> **Document passage**:
──────────

TestResults(failed=0, attempted=15)

### Step 4: Putting It All Together
Congrats on reaching the final step in the notebook. If everything else has been done correctly, all you need to do for this step is run the cell below. After you run the cell, go check your `IMAGE_DIRECTORY` directory. You should see your images and text files being saved there!

**Important: We have provided the code for you here, but look it over to make sure you understand it. If you don't, make sure you ask your instructor.**

In [33]:
# Loop through each image in the Labelbox CSV data
for ind in labelbox_data.index:

    # Extract the label info from a single image (at index ind)
    try:
        label_json = json.loads(labelbox_data['Label'][ind])
        if label_json == {}: continue # Skipped labels
    except:
        continue

    # Save the image to your images directory
    image_path = save_image(labelbox_data, ind)
    image = Image.open(image_path)
    image_width, image_height = image.size

    # Open txt file
    text = open(IMAGE_DIRECTORY + IMAGE_PREFIX + str(ind) + '.txt', 'a+')

    # Loop through each label in the image
    for label in label_json['objects']:

        # Get necessary components for the text file
        object_class = get_object_class(label, LABEL_TO_ID)
        x = get_relative_x(label, image_width)
        y = get_relative_y(label, image_height)
        width = get_relative_width(label, image_width)
        height = get_relative_height(label, image_height)

        # Write the Labelbox data to the text file
        write_yolo_label(object_class, x, y, width, height)

    # Close txt file
    text.close()

──────────

> **Records shown**:
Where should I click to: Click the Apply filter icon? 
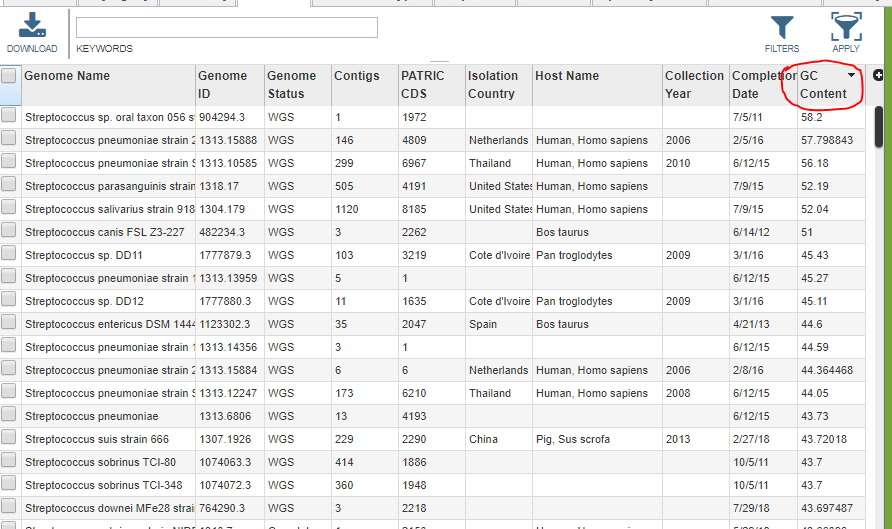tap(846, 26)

──────────

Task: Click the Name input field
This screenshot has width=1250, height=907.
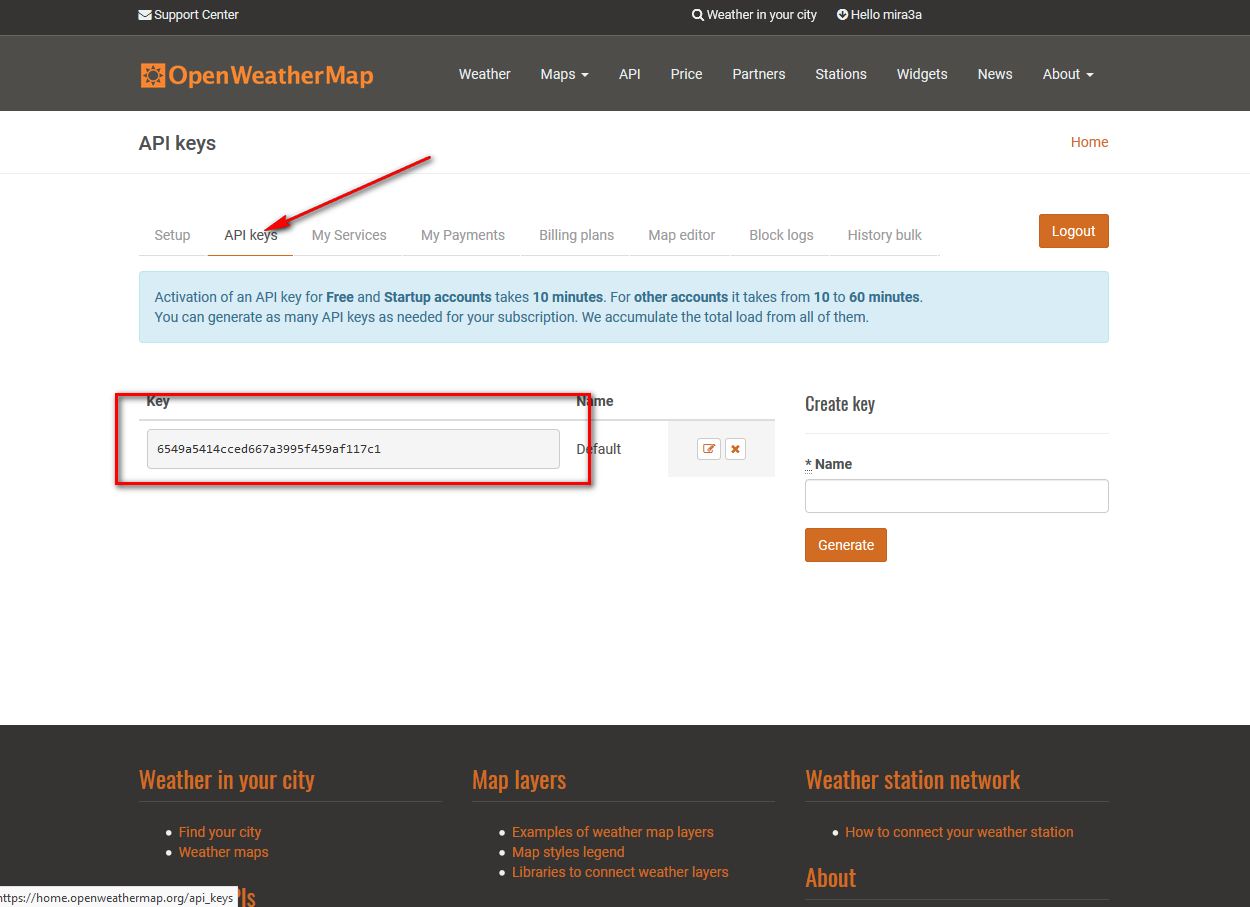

──────────

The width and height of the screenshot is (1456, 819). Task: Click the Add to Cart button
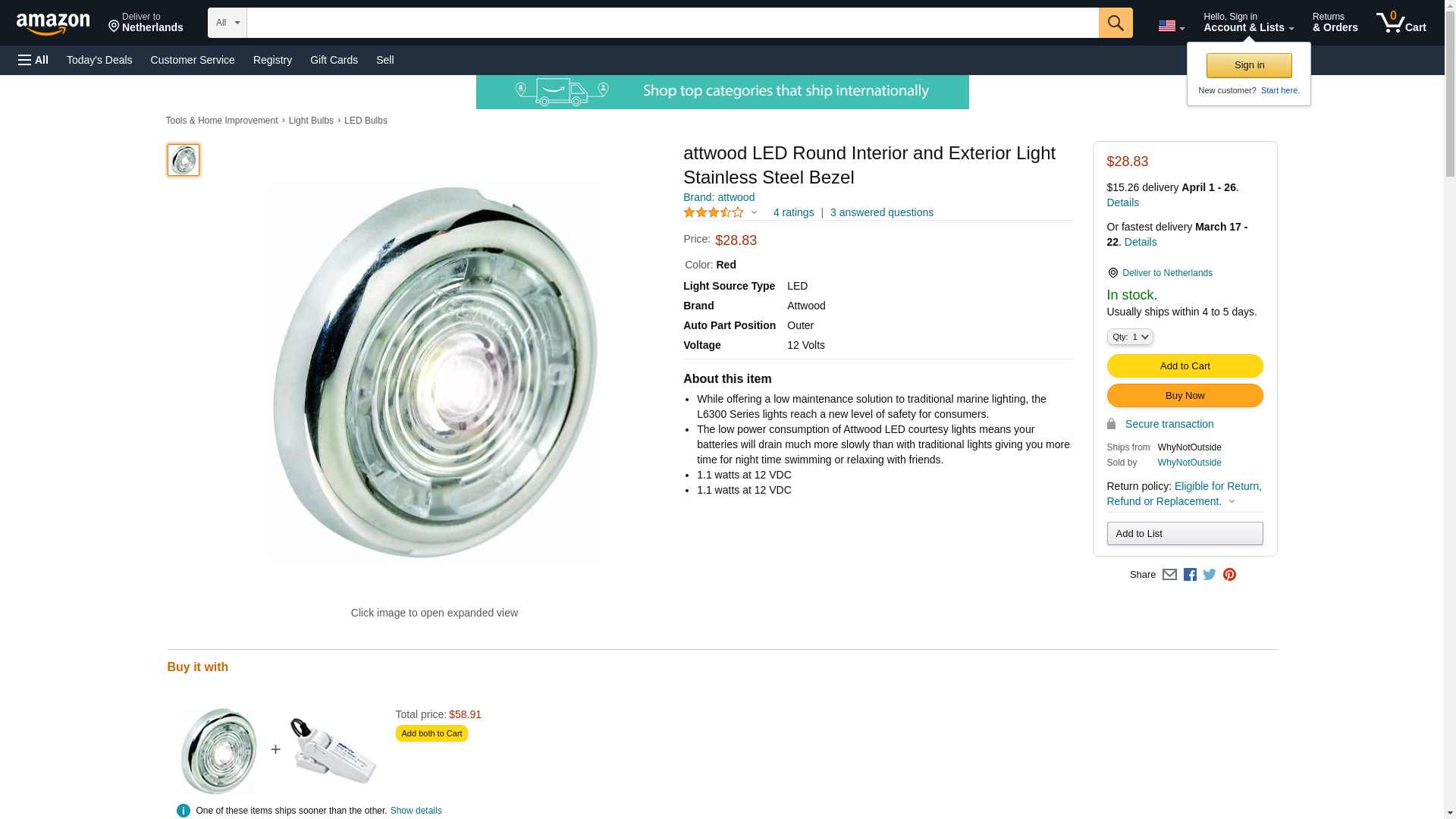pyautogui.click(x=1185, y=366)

──────────

> **What the task asks**: Update the Labelbox notebook excerpt by giving again the part that opens with "# Get necessary" and closes with "width = get_relative_width(label, image_width)", with "necessary components" changed to "required components".

> **Response**:
# Get required components for the text file
        object_class = get_object_class(label, LABEL_TO_ID)
        x = get_relative_x(label, image_width)
        y = get_relative_y(label, image_height)
        width = get_relative_width(label, image_width)